Whether Plaintiff had sufficient time to consider the JAMS Agreement prior to accepting it requires closer scrutiny of the record. TWC made Plaintiff an "online offer of employment" in 2014, which he accessed using the Onboarding System. (Cassidy Decl. ¶ 9.) The OBS System prompted Plaintiff to review and acknowledge 12 policies, the last of which was the JAMS Agreement. (Id. ¶¶ 11-13.) TWC instructed new hires to "complete the Onboarding process as soon as possible" but did not specify a time limit. (OBS Checklist, Ex.
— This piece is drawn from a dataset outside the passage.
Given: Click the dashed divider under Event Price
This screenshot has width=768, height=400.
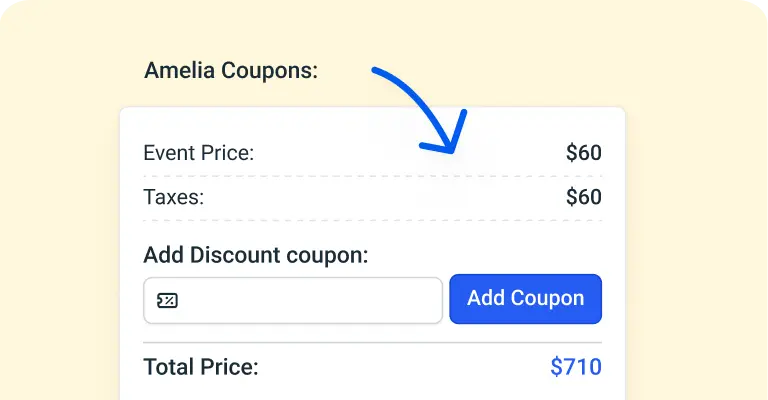Looking at the screenshot, I should [x=373, y=176].
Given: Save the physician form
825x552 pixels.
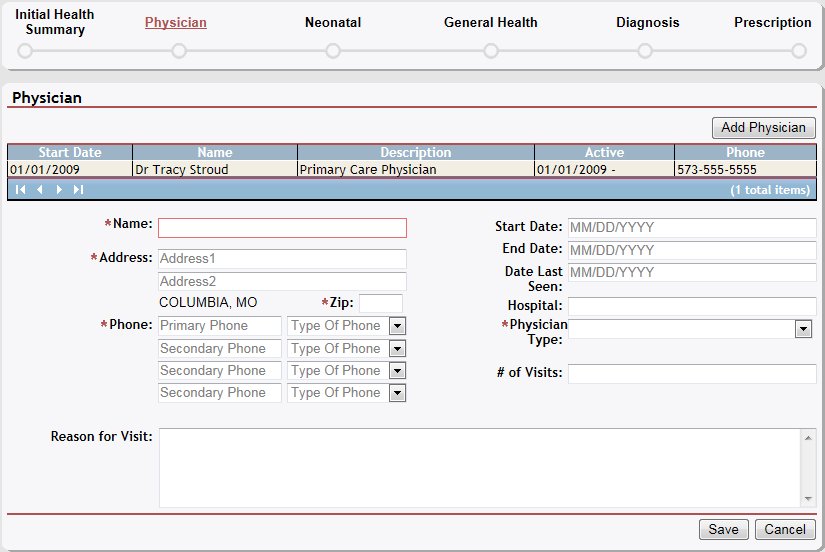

C to Cassidy Decl.) Moreover, the time stamps indicate that Plaintiff spent roughly 40 minutes reviewing the 12 policies, and took a little over 20 seconds to review the JAMS Agreement. (See OBS Details.) Plaintiff does not allege that this cursory review was subject to any time constraint—or, indeed, any other type of pressure—imposed by TWC, but offers only the conclusory attestation that he "do[es] not believe [he] had a meaningful opportunity to review any of the documents or policies presented to [him] during the on-boarding process[.]" (Sonico Decl. ¶ 6.) Without more, this conclusory statement is insufficient to support Plaintiff's claim that he did not receive enough time to review the JAMS Agreement. See Rejuso v. Brookdale Senior Living Communities, Inc., No. CV 17-5227 DMG (RAOx), 2018 WL 6174764, at *6 (C.D. Cal. June 5, 2018) (citing Nigro v. Sears, Roebuck & Co., 784 F.3d 495, 497 (9th Cir. 2015)) (disregarding a self- serving declaration that stated only conclusions and not facts that would be admissible evidence); see also Ruiz, 232 Cal. App. 4th at 842.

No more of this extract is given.